Objective Quantification of Optical Scatter before and after Nd:YAG Capsulotomy Using a Double Pass Technique
Authors
Mujtaba A. Qazi, MD, ABO
Jay S. Pepose, MD, PhD, ABO

Purpose
To evaluate the utility of the HD Analyzer metrics to quantify visual improvement following Nd:YAG capsulotomy.

Methods
High (HC) and low (LC) contrast best spectacle-corrected distance visual acuity (BCVA) and HD Analyzer evaluation was performed on patients with mild to moderate posterior capsular opacification (PCO). Differences between pre- and post-operative measurements were calculated, along with the correlation of HD Analyzer metrics to changes in visual acuity.

Results
Following Nd:YAG capsulotomy, there was statistically significant improvement in HC- and LC-BCVA, decrease in optical scatter, and corresponding improvement in Strehl ratio and HD Analyzer values at all contrast levels tested (p≤0.05). Pearson test showed a high correlation between the improvement in HC-BCVA (r=0.78) and LC-BCVA (r=0.70) to the improvement in Objective Scatter Index (OSI).

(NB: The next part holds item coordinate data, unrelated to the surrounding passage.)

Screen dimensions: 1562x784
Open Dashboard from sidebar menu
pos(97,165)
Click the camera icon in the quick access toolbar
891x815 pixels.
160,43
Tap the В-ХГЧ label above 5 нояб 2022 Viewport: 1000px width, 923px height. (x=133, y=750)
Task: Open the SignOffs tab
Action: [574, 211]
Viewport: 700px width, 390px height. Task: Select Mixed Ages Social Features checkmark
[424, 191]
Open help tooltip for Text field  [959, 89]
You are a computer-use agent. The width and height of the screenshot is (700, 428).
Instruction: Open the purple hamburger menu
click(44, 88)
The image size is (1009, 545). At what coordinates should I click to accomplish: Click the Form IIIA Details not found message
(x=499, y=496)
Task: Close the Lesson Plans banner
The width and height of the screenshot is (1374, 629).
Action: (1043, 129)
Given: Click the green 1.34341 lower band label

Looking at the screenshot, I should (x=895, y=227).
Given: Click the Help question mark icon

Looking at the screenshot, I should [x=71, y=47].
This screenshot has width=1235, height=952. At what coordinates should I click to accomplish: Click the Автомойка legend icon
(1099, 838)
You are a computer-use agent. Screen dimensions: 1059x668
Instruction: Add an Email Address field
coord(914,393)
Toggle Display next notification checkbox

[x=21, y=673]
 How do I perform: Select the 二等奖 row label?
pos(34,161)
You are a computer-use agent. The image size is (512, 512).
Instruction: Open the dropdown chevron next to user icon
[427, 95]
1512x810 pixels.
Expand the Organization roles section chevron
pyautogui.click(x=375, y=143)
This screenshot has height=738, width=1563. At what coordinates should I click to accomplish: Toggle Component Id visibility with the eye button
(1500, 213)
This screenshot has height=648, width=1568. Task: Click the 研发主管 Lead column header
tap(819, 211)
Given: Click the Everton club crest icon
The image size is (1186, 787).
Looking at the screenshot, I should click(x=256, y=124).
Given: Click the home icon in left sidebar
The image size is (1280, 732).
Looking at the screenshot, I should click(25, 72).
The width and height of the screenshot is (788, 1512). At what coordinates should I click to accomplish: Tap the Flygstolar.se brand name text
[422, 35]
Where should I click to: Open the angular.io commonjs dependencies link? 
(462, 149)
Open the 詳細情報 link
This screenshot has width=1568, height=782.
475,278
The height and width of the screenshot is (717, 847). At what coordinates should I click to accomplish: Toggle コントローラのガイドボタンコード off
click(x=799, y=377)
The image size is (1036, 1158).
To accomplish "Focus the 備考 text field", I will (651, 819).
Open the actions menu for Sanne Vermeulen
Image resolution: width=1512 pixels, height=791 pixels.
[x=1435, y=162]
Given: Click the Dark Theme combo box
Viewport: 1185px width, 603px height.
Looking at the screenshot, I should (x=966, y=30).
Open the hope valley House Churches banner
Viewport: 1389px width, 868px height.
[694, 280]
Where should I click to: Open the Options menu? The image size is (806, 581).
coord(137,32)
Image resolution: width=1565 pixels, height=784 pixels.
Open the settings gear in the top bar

There was a higher correlation of pre-op HC-BCVA and LC-BCVA to pre-op OSI (r2=0.61 and 0.49, respectively) than of pre-op HC-BCVA and LC-BCVA to the subjective PCO grading score (r2<0.20).

Conclusion
The HD Analyzer provides objective measurements of light scatter that can assist with PCO grading and prediction of improvement of visual quality after ND:YAG laser capsulotomy, with higher accuracy than grading based upon slit lamp observation alone.